Tolong bantu aku

Setelah menimbang-nimbang cukup lama, akhirnya Aneska memutuskan untuk membuka pintu kamar mandi yang ternyata tidak terkunci tersebut.

Aneska berjalan pelan, dan melihat Danish yang ternyata masih berdiri dibawah shower menyirami tubuhnya, dan yang membuatnya terkejut adalah, laki-laki itu tidak memakai satu helai benangpun ditubuhnya.

"Ma-maafkan aku, Mas. Aku kira, Mas tertidur didalam, karena sudah lama sekali, dan tidak kunjung keluar," ucap Aneska yang terlanjur malu, saat tiba-tiba Danish menoleh kearahnya.

Aneska segera berbalik, hendak melangkah meninggalkan kamar mandi. Tapi tiba-tiba tangannya tertahan oleh seseorang yang menariknya cukup kuat.

Tangan Danish yang terasa dingin membuat Aneska merinding.

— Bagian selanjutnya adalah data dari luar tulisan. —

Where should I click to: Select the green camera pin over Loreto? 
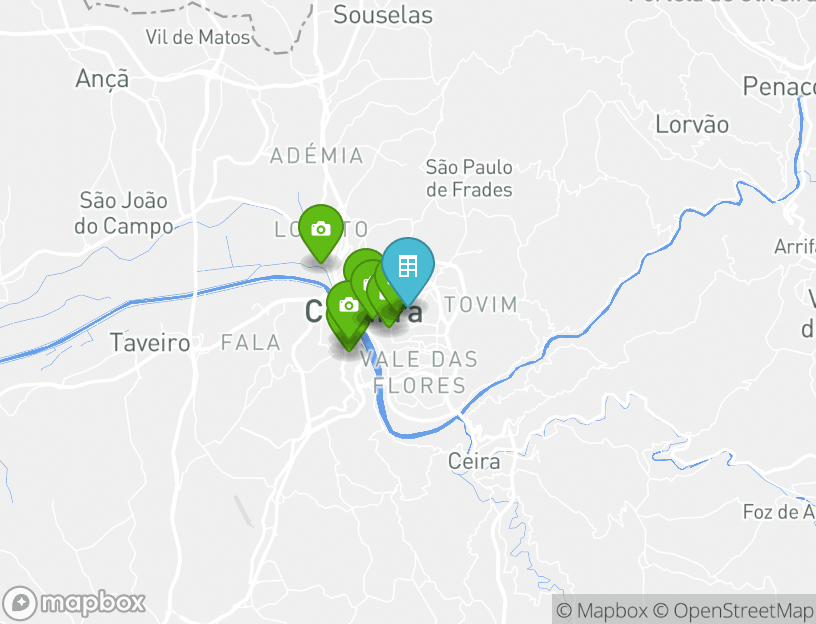[x=321, y=231]
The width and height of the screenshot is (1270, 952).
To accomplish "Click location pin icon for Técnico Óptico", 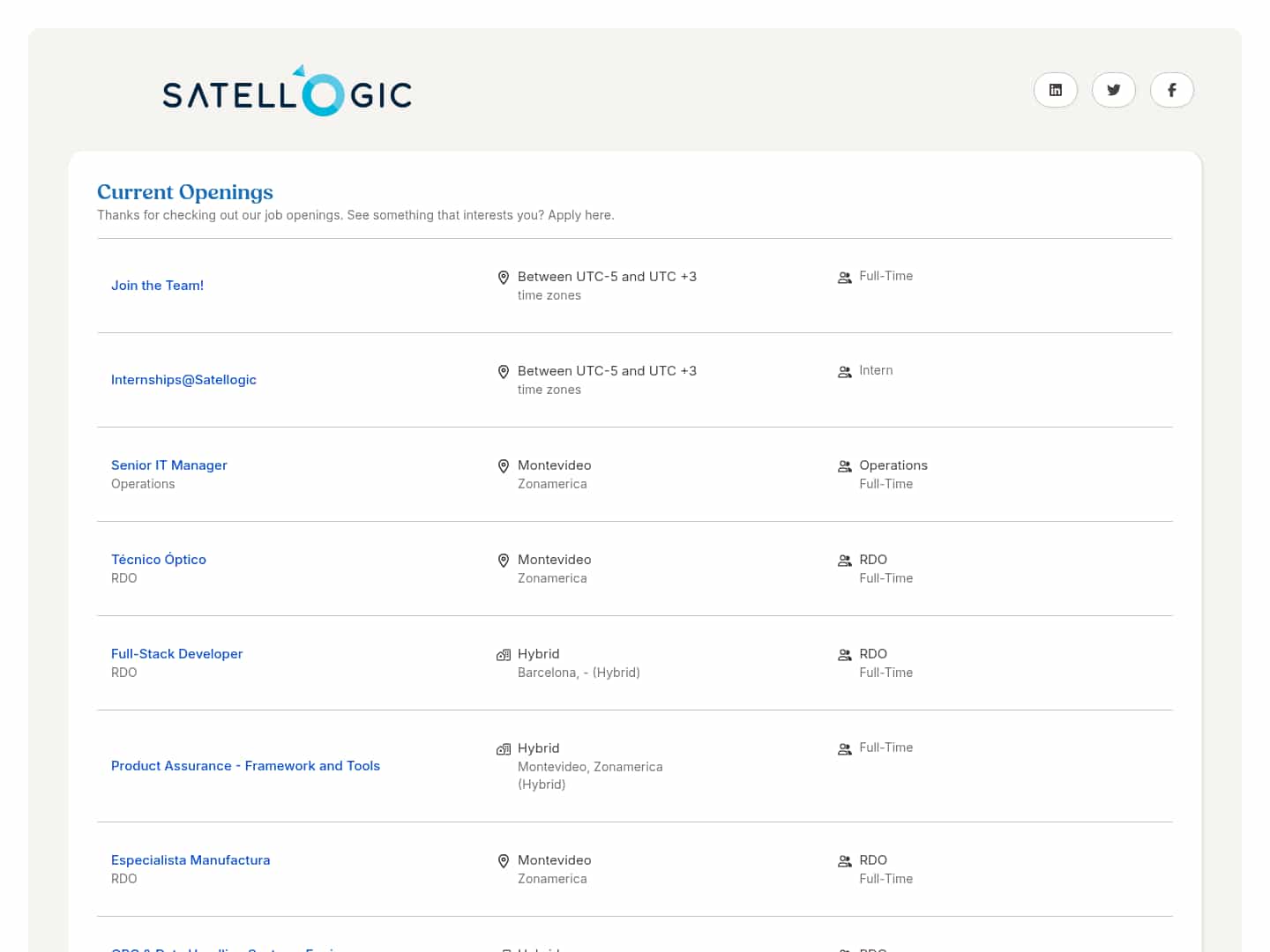I will [504, 561].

"To-tolong bantu aku," ujar Danish dengan suara serak. Bahkan tanpa mendengar jawaban Aneska, ia langsung memeluk istrinya itu, membuat baju tidur Aneska yang terbuat dari katun, ikut basah karena air bekas mandi yang masih menempel ditubuh Danish.

Tubuh Aneska merinding saat tiba-tiba Danish memeluknya. Bukan hanya karena itu saja, tapi karena suara serak Danish meminta bantuannya, terlebih ia melihat sesuatu ditubuh Danish tampak menantang.

Danish membalik tubuh Aneska. Bibirnya yang mulai pucat meraih bibir wanita yang dinikahinya kemarin itu. Merenggutnya cukup kasar hingga Aneska kesakitan saat Danish menggigit bibirnya, karena ia tak membalas ci**man tersebut.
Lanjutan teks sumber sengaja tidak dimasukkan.